--- begin DATA ROWS ---

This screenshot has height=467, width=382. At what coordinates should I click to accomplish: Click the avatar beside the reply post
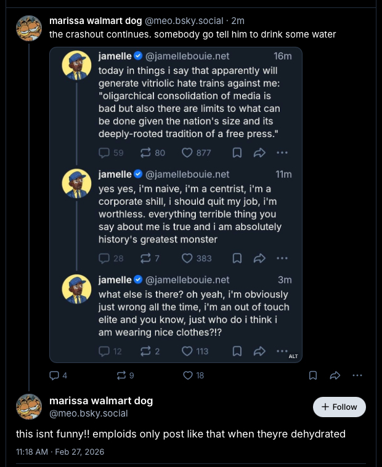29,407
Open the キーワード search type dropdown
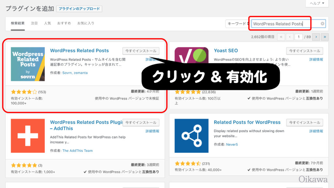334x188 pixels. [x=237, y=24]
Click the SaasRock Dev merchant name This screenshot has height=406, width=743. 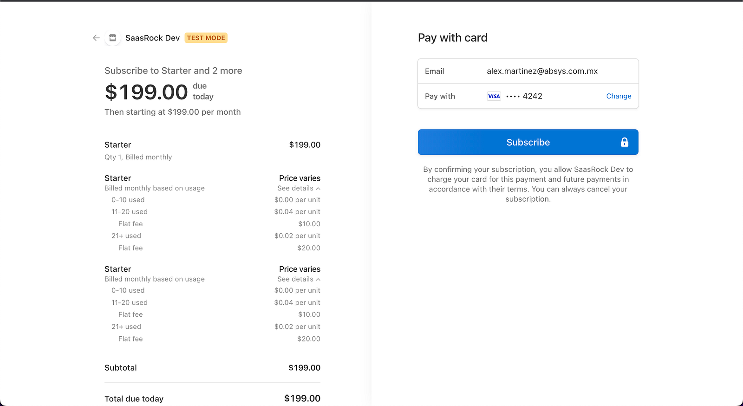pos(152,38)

--- end DATA ROWS ---
--- begin DATA ROWS ---

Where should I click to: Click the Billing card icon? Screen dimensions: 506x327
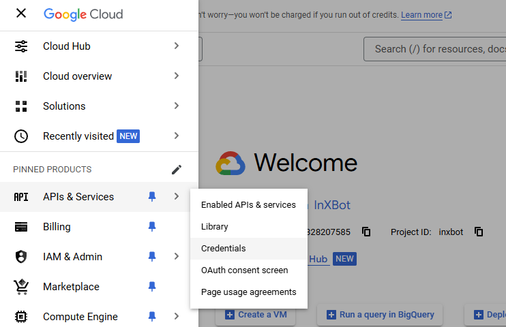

--- end DATA ROWS ---
--- begin DATA ROWS ---

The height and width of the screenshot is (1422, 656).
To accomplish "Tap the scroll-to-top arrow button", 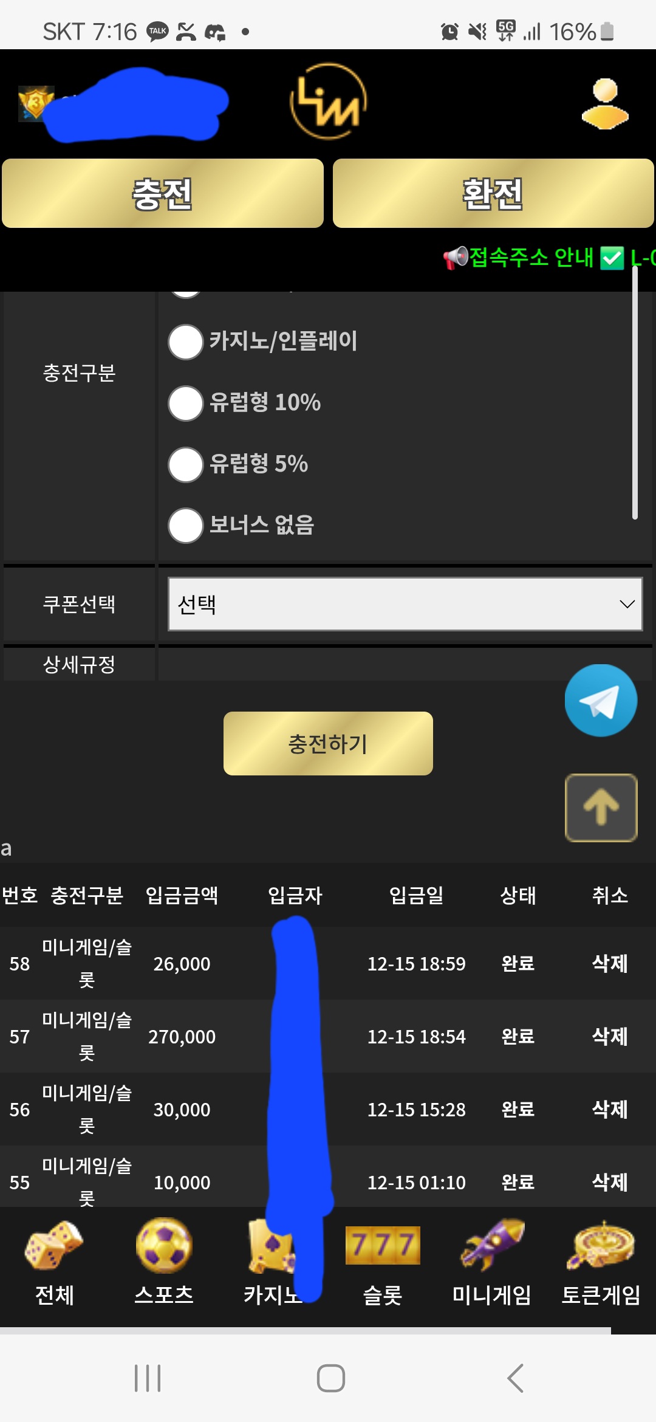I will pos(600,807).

--- end DATA ROWS ---

• EXERCISE OBJECTIVE
Restate the listing lines from the one containing "This screenshot has height=467, width=382." through the one containing "334x188 pixels. [x=237, y=24]", swapping "dropdown" for "menu" and keeping everything else the same. Omit the pictures.

• REPLY
This screenshot has height=467, width=382. At what coordinates should I click to accomplish: Click the avatar beside the reply post
29,407
Open the キーワード search type menu
334x188 pixels. [x=237, y=24]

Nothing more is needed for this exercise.